### Work to be completed
For the entries that follow, restate word for word the line containing "Identificarse (31, 2428)", the line containing "Canal ético", and every line that lies between them.

### Information supplied
——————————

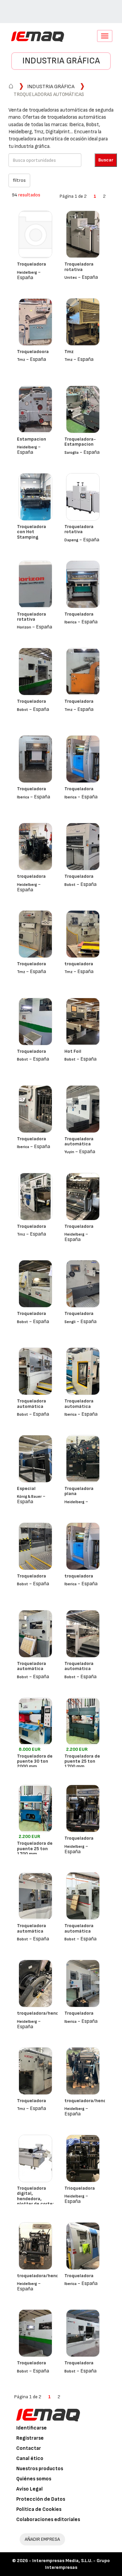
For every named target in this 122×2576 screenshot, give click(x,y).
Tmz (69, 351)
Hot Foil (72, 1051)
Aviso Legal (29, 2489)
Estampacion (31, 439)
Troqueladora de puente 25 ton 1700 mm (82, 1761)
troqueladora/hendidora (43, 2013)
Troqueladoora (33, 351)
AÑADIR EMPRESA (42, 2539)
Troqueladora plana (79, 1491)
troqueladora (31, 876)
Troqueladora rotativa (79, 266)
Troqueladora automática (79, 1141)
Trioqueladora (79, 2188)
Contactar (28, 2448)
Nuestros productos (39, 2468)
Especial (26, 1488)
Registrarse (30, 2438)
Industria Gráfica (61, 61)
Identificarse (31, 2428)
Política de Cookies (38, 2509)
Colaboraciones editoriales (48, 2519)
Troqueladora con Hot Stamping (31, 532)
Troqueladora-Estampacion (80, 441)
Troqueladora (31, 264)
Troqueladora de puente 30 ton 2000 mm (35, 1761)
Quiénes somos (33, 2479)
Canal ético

——————————

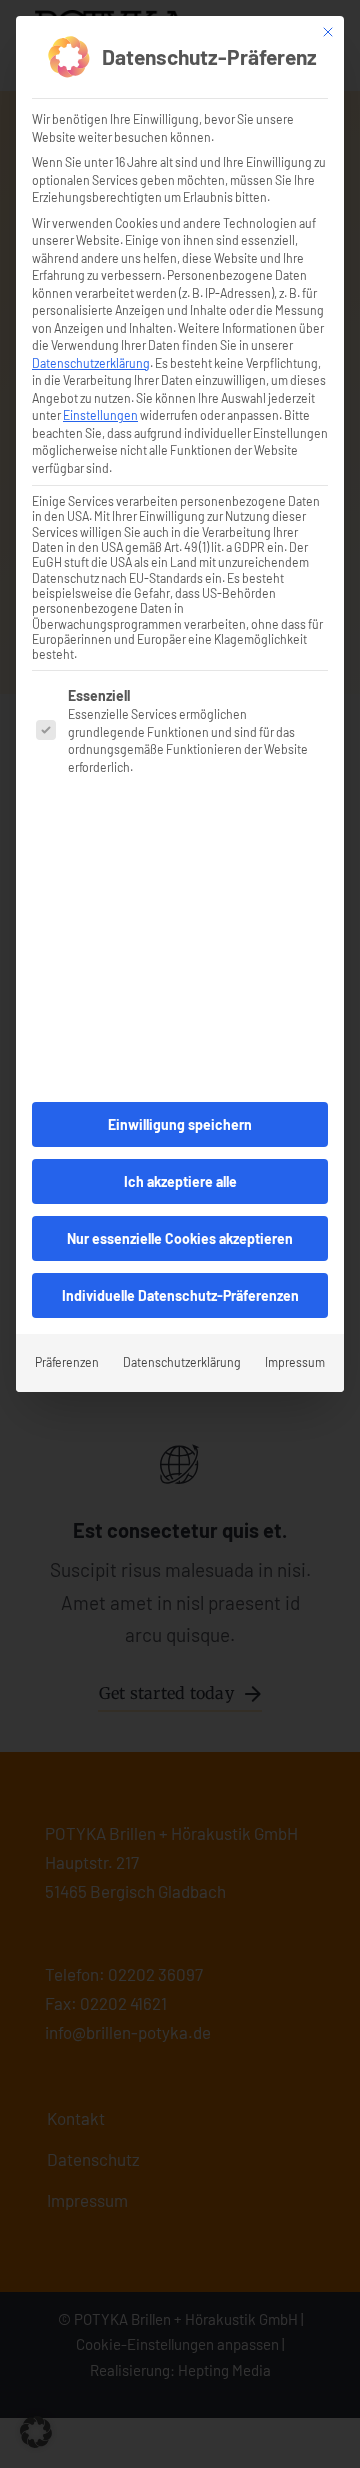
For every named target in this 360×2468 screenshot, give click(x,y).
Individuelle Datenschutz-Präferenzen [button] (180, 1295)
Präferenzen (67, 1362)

——————————

### Exercise answer
Identificarse (31, 2428)
Política de Cookies (38, 2509)
Colaboraciones editoriales (48, 2519)
Troqueladora con Hot Stamping (31, 532)
Troqueladora-Estampacion (80, 441)
Troqueladora (31, 264)
Troqueladora de puente 30 ton 2000 mm (35, 1761)
Quiénes somos (33, 2479)
Canal ético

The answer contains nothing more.